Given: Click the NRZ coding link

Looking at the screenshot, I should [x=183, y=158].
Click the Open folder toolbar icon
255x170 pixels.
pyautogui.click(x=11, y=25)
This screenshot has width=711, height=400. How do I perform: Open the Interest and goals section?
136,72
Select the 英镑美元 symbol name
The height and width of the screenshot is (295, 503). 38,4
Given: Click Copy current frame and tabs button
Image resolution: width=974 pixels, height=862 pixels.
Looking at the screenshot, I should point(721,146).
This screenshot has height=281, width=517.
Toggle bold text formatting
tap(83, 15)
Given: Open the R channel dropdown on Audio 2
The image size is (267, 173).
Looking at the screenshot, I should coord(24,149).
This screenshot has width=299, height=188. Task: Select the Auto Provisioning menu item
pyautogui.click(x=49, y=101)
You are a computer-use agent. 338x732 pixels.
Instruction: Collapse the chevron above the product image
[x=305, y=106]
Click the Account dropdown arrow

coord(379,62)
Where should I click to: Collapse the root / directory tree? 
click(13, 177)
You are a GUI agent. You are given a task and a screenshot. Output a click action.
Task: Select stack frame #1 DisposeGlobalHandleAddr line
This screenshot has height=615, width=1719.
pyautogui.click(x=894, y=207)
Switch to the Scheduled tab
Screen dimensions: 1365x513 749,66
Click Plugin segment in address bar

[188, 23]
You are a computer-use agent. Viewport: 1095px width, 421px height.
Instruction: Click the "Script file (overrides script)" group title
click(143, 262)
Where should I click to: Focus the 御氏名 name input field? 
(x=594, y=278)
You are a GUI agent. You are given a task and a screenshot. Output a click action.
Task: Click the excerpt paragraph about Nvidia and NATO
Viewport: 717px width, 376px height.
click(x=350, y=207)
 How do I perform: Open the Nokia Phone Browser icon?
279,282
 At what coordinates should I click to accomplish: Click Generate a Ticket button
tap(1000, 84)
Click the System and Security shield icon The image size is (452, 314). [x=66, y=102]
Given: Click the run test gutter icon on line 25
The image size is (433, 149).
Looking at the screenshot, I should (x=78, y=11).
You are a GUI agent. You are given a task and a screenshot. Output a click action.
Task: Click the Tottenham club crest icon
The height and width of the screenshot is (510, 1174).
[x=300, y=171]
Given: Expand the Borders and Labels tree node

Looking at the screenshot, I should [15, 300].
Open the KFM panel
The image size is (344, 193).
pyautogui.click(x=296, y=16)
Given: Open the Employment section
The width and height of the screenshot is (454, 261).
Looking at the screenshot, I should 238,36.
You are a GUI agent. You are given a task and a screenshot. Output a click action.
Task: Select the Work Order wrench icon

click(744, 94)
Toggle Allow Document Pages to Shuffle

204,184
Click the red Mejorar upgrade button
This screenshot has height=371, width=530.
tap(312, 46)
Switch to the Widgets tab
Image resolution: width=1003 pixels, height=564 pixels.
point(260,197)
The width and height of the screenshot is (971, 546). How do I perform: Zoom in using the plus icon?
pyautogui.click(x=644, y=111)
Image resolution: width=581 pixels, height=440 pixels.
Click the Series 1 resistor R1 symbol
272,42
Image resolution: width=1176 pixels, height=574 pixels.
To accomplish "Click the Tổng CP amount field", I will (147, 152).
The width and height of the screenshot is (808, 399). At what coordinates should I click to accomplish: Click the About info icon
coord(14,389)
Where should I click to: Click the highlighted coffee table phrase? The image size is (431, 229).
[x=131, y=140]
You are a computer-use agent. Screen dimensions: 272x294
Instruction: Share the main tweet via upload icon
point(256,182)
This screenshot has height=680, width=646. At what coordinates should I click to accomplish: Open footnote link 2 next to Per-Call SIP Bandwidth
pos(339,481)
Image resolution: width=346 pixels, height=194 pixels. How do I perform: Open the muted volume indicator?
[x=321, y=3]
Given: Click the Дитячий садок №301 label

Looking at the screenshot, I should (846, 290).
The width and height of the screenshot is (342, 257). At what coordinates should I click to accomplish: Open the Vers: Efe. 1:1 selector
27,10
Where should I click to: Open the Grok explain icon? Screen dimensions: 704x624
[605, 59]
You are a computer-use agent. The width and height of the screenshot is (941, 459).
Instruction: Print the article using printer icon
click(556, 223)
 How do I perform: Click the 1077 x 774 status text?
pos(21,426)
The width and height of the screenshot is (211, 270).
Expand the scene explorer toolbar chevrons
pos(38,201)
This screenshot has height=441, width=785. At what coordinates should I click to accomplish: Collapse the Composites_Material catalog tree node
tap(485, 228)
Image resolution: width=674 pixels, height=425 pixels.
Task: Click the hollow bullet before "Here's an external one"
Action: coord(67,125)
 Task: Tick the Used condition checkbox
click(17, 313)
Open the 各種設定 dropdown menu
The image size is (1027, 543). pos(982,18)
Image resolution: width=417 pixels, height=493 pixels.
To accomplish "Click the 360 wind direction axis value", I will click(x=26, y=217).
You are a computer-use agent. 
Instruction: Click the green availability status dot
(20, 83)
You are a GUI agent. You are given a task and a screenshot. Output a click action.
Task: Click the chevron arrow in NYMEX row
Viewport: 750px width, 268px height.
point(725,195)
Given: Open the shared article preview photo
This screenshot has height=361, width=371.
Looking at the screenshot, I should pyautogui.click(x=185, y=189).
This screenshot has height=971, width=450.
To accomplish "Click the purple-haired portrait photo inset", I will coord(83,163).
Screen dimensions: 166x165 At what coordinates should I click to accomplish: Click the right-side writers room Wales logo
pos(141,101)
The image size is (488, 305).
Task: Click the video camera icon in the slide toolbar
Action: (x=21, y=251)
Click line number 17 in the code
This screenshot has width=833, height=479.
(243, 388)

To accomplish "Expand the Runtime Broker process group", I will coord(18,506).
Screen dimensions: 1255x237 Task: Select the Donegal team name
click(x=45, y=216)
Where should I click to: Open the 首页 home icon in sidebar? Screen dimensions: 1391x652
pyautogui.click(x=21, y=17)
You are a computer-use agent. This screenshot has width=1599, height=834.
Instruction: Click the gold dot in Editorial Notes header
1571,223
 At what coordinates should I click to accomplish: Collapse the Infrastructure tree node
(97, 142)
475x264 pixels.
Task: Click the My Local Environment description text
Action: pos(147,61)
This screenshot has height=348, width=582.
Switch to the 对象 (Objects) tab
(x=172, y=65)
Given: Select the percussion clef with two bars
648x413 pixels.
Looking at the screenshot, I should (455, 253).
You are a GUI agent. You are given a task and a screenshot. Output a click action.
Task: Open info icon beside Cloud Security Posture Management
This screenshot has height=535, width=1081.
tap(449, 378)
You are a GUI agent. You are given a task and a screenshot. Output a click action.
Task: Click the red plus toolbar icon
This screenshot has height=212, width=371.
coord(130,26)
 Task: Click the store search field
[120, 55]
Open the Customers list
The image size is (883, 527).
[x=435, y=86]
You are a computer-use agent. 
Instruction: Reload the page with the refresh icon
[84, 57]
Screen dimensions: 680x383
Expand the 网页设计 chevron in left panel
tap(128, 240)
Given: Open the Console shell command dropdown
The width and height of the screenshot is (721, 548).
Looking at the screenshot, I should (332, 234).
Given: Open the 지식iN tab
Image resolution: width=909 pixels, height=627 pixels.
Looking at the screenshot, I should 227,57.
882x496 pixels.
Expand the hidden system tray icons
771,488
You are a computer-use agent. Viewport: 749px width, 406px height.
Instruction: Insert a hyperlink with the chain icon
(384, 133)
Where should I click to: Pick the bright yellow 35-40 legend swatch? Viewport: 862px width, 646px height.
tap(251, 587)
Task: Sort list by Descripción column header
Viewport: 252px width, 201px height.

=====

_Exercise requirements_
With nothing added or dropped, reproduce all the data exactly.

_Task output_
Given: Click the NRZ coding link

Looking at the screenshot, I should [x=183, y=158].
Click the Open folder toolbar icon
255x170 pixels.
pyautogui.click(x=11, y=25)
This screenshot has width=711, height=400. How do I perform: Open the Interest and goals section?
136,72
Select the 英镑美元 symbol name
The height and width of the screenshot is (295, 503). 38,4
Given: Click Copy current frame and tabs button
Image resolution: width=974 pixels, height=862 pixels.
Looking at the screenshot, I should point(721,146).
This screenshot has height=281, width=517.
Toggle bold text formatting
tap(83, 15)
Given: Open the R channel dropdown on Audio 2
The image size is (267, 173).
Looking at the screenshot, I should coord(24,149).
This screenshot has width=299, height=188. Task: Select the Auto Provisioning menu item
pyautogui.click(x=49, y=101)
You are a computer-use agent. 338x732 pixels.
Instruction: Collapse the chevron above the product image
[x=305, y=106]
Click the Account dropdown arrow

coord(379,62)
Where should I click to: Collapse the root / directory tree? 
click(13, 177)
You are a GUI agent. You are given a task and a screenshot. Output a click action.
Task: Select stack frame #1 DisposeGlobalHandleAddr line
This screenshot has height=615, width=1719.
pyautogui.click(x=894, y=207)
Switch to the Scheduled tab
Screen dimensions: 1365x513 749,66
Click Plugin segment in address bar

[188, 23]
You are a computer-use agent. Viewport: 1095px width, 421px height.
Instruction: Click the "Script file (overrides script)" group title
click(143, 262)
Where should I click to: Focus the 御氏名 name input field? 
(x=594, y=278)
You are a GUI agent. You are given a task and a screenshot. Output a click action.
Task: Click the excerpt paragraph about Nvidia and NATO
Viewport: 717px width, 376px height.
click(x=350, y=207)
 How do I perform: Open the Nokia Phone Browser icon?
279,282
 At what coordinates should I click to accomplish: Click Generate a Ticket button
tap(1000, 84)
Click the System and Security shield icon The image size is (452, 314). [x=66, y=102]
Given: Click the run test gutter icon on line 25
The image size is (433, 149).
Looking at the screenshot, I should (x=78, y=11).
You are a GUI agent. You are given a task and a screenshot. Output a click action.
Task: Click the Tottenham club crest icon
The height and width of the screenshot is (510, 1174).
[x=300, y=171]
Given: Expand the Borders and Labels tree node

Looking at the screenshot, I should [15, 300].
Open the KFM panel
The image size is (344, 193).
pyautogui.click(x=296, y=16)
Given: Open the Employment section
The width and height of the screenshot is (454, 261).
Looking at the screenshot, I should 238,36.
You are a GUI agent. You are given a task and a screenshot. Output a click action.
Task: Select the Work Order wrench icon

click(744, 94)
Toggle Allow Document Pages to Shuffle

204,184
Click the red Mejorar upgrade button
This screenshot has height=371, width=530.
tap(312, 46)
Switch to the Widgets tab
Image resolution: width=1003 pixels, height=564 pixels.
point(260,197)
The width and height of the screenshot is (971, 546). How do I perform: Zoom in using the plus icon?
pyautogui.click(x=644, y=111)
Image resolution: width=581 pixels, height=440 pixels.
Click the Series 1 resistor R1 symbol
272,42
Image resolution: width=1176 pixels, height=574 pixels.
To accomplish "Click the Tổng CP amount field", I will (147, 152).
The width and height of the screenshot is (808, 399). At what coordinates should I click to accomplish: Click the About info icon
coord(14,389)
Where should I click to: Click the highlighted coffee table phrase? The image size is (431, 229).
[x=131, y=140]
You are a computer-use agent. Screen dimensions: 272x294
Instruction: Share the main tweet via upload icon
point(256,182)
This screenshot has height=680, width=646. At what coordinates should I click to accomplish: Open footnote link 2 next to Per-Call SIP Bandwidth
pos(339,481)
Image resolution: width=346 pixels, height=194 pixels. How do I perform: Open the muted volume indicator?
[x=321, y=3]
Given: Click the Дитячий садок №301 label

Looking at the screenshot, I should (846, 290).
The width and height of the screenshot is (342, 257). At what coordinates should I click to accomplish: Open the Vers: Efe. 1:1 selector
27,10
Where should I click to: Open the Grok explain icon? Screen dimensions: 704x624
[605, 59]
You are a computer-use agent. The width and height of the screenshot is (941, 459).
Instruction: Print the article using printer icon
click(556, 223)
 How do I perform: Click the 1077 x 774 status text?
pos(21,426)
The width and height of the screenshot is (211, 270).
Expand the scene explorer toolbar chevrons
pos(38,201)
This screenshot has height=441, width=785. At what coordinates should I click to accomplish: Collapse the Composites_Material catalog tree node
tap(485, 228)
Image resolution: width=674 pixels, height=425 pixels.
Task: Click the hollow bullet before "Here's an external one"
Action: coord(67,125)
 Task: Tick the Used condition checkbox
click(17, 313)
Open the 各種設定 dropdown menu
The image size is (1027, 543). pos(982,18)
Image resolution: width=417 pixels, height=493 pixels.
To accomplish "Click the 360 wind direction axis value", I will click(x=26, y=217).
You are a computer-use agent. 
Instruction: Click the green availability status dot
(20, 83)
You are a GUI agent. You are given a task and a screenshot. Output a click action.
Task: Click the chevron arrow in NYMEX row
Viewport: 750px width, 268px height.
point(725,195)
Given: Open the shared article preview photo
This screenshot has height=361, width=371.
Looking at the screenshot, I should pyautogui.click(x=185, y=189).
This screenshot has height=971, width=450.
To accomplish "Click the purple-haired portrait photo inset", I will coord(83,163).
Screen dimensions: 166x165 At what coordinates should I click to accomplish: Click the right-side writers room Wales logo
pos(141,101)
The image size is (488, 305).
Task: Click the video camera icon in the slide toolbar
Action: (x=21, y=251)
Click line number 17 in the code
This screenshot has width=833, height=479.
(243, 388)

To accomplish "Expand the Runtime Broker process group", I will coord(18,506).
Screen dimensions: 1255x237 Task: Select the Donegal team name
click(x=45, y=216)
Where should I click to: Open the 首页 home icon in sidebar? Screen dimensions: 1391x652
pyautogui.click(x=21, y=17)
You are a computer-use agent. This screenshot has width=1599, height=834.
Instruction: Click the gold dot in Editorial Notes header
1571,223
 At what coordinates should I click to accomplish: Collapse the Infrastructure tree node
(97, 142)
475x264 pixels.
Task: Click the My Local Environment description text
Action: pos(147,61)
This screenshot has height=348, width=582.
Switch to the 对象 (Objects) tab
(x=172, y=65)
Given: Select the percussion clef with two bars
648x413 pixels.
Looking at the screenshot, I should (455, 253).
You are a GUI agent. You are given a task and a screenshot. Output a click action.
Task: Open info icon beside Cloud Security Posture Management
This screenshot has height=535, width=1081.
tap(449, 378)
You are a GUI agent. You are given a task and a screenshot. Output a click action.
Task: Click the red plus toolbar icon
This screenshot has height=212, width=371.
coord(130,26)
 Task: Click the store search field
[120, 55]
Open the Customers list
The image size is (883, 527).
[x=435, y=86]
You are a computer-use agent. 
Instruction: Reload the page with the refresh icon
[84, 57]
Screen dimensions: 680x383
Expand the 网页设计 chevron in left panel
tap(128, 240)
Given: Open the Console shell command dropdown
The width and height of the screenshot is (721, 548).
Looking at the screenshot, I should (332, 234).
Given: Open the 지식iN tab
Image resolution: width=909 pixels, height=627 pixels.
Looking at the screenshot, I should 227,57.
882x496 pixels.
Expand the hidden system tray icons
771,488
You are a computer-use agent. Viewport: 749px width, 406px height.
Instruction: Insert a hyperlink with the chain icon
(384, 133)
Where should I click to: Pick the bright yellow 35-40 legend swatch? Viewport: 862px width, 646px height.
tap(251, 587)
Task: Sort list by Descripción column header
Viewport: 252px width, 201px height.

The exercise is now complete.